_TO-DO ITEM_. Extend the comment thread about the git troubleshooting site by writing what comes next after its final comment.

_TEXT EXCERPT_.
Which button? What happens when I click it? Am I going to have to remember this later?
It’s all “choose your abstraction”, so you’ll be filling your head with something whether it’s which button to push or what git checkout does. GUI or not, no button alt text is going to tell you what rebase means.
Most oh shit git moments are a result of "advanced" git users trying to force people who just want to get shit done to "keep the history clean" with rebases. If you stick with git push, pull, and merge you really can't lose work. And any "advanced" git user knows the right git log incantation to filter out merge commits and such to make the history look clean.
If this is a guide for beginners, there should be (more?) warnings not to do history rewriting operations on commits that have already pushed.
If you read to the bottom:
> Disclaimer: I am not, nor do I even remotely claim to be, an expert at git. This site is not intended to be an exhaustive reference, nor is it a beginner's tutorial. And yes, there are other ways to do these same things with more theoretical purity or whatever, but I've come to these steps through trial and error and lots of swearing and table flipping, and I had this crazy idea to share them with a healthy dose of levity and profanity. Take it or leave it as you will!
From the disclaimer at the bottom:
> This site is not intended to be an exhaustive reference, nor is it a beginner's tutorial.
It may not be intended to be a beginner's tutorial, but it is. Someone who needs to be told about `git commit --amend` and `git diff --staged` also needs to be warned about rewriting history that has been shared with others.
Why is recovering from an upstream rebase considered more problematic than recovering from merge conflicts?
Who said anything about recovering. First we'll have to determine if upstream is supposed to be used in a rebase workflow or a merge workflow.
Seems they agree:
> This site is not intended to be an exhaustive reference, nor is it a beginner's tutorial.

_SUPPLIED ENTRIES_.
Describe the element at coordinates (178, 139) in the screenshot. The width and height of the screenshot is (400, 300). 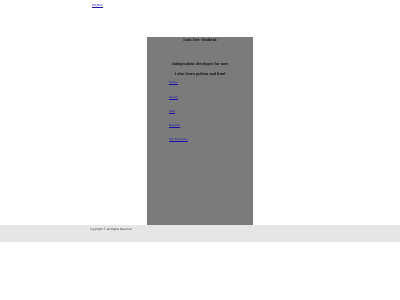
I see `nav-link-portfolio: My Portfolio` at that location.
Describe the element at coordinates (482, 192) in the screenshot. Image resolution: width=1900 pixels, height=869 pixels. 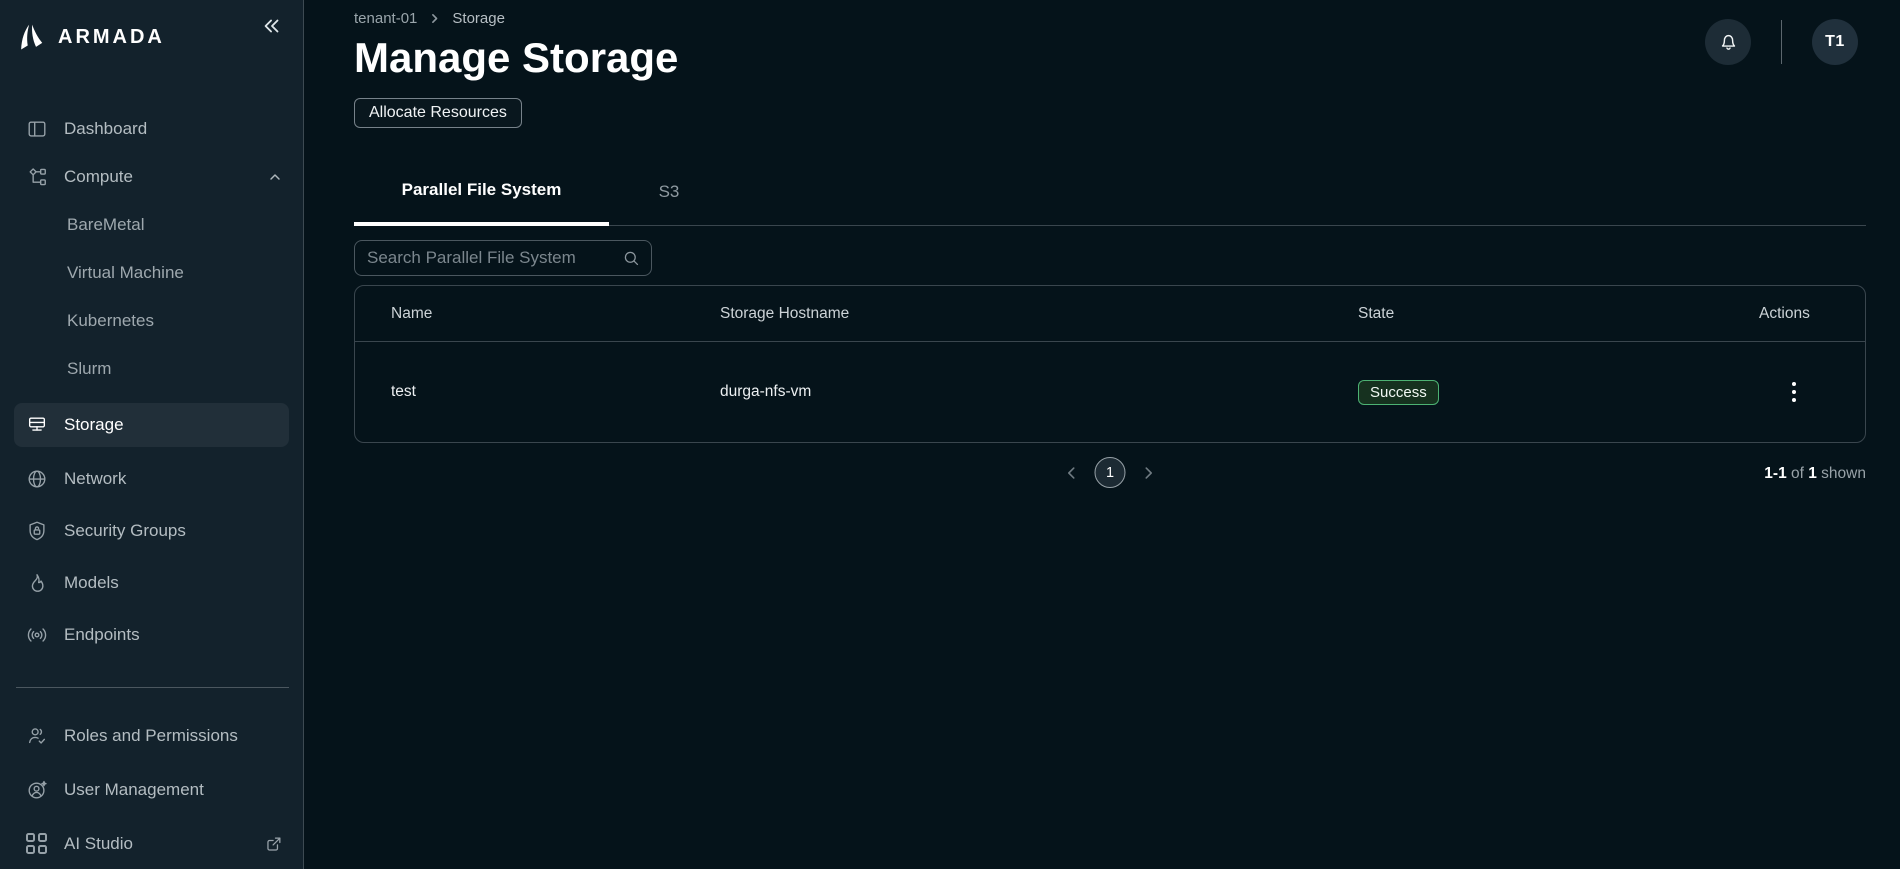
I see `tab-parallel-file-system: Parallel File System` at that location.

---

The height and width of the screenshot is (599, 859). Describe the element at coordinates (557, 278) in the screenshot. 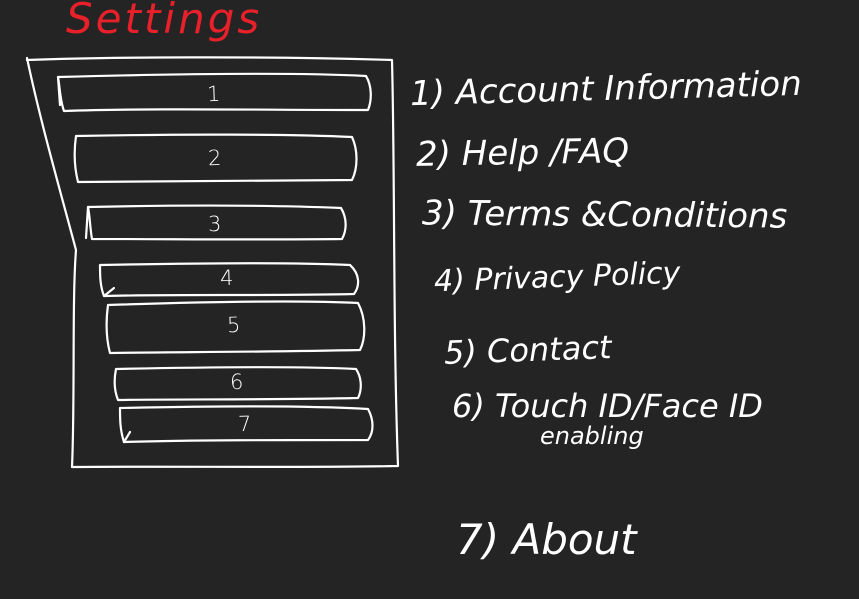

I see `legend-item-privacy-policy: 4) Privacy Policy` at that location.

--

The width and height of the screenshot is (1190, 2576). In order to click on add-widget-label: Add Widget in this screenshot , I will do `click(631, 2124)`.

_RESPONSE AREA_.
I too felt this way once, and I still have to think (or even lookup) about what the conventions are occasionally, but there really is a point in learning Git at which you realize there really are not many 'oh shit' situations in which you can find yourself and not be able to escape unscathed.
But beyond learning Git itself, you need to develop suitable habits for using Git that are appropriate for your development workflow.
One habit I've consciously developed is to use 'WIP' commits (i.e. a regular commit with "WIP: Rebase me!" on the first line of the commit message) instead of stashing. All too often a stash lives for much longer than you'd naively expect and stashes are much harder to work with than commits. Even if the modifications are applied right away, commits are nearly as easy to 'apply' as a stash anyways.
It happens to everyone :)
I'd like to contribute my list of git booboos: https://github.com/1337/yesterday-i-learned/blob/master/git....
> I used git in the terminal and the diffs/patches/merges/pull requests don't turn out right
Your answer there is just doing git pull --rebase by hand. I don't like that style at all, but if you must do it surely use the command that's designed for doing it.
> I pushed stupid things onto the remote server
Worth saying you can branch before fixing - that might be a little less intimidating than "access by commit ID"
> I already made my changes in multiple commits, but the repo owner wants me to rebase it to a single commit
Disagree with "you should do it", though that's probably a political question.
Thanks for the review! I actually wrote that years ago (in frustration). Will give it a revision when I have time.
I think I would rebase my PR comment history away only if "the repo owner wants me to rebase it to a single commit". In that case, I'm just doing whatever the repo wants the repo to be structured.
> Oh shit, I did something terribly wrong, please tell me git has a magic time machine!?!
Shouldn't it be easy for Git to remove objects created after a given time, and then remove all objects that refer to those objects iteratively?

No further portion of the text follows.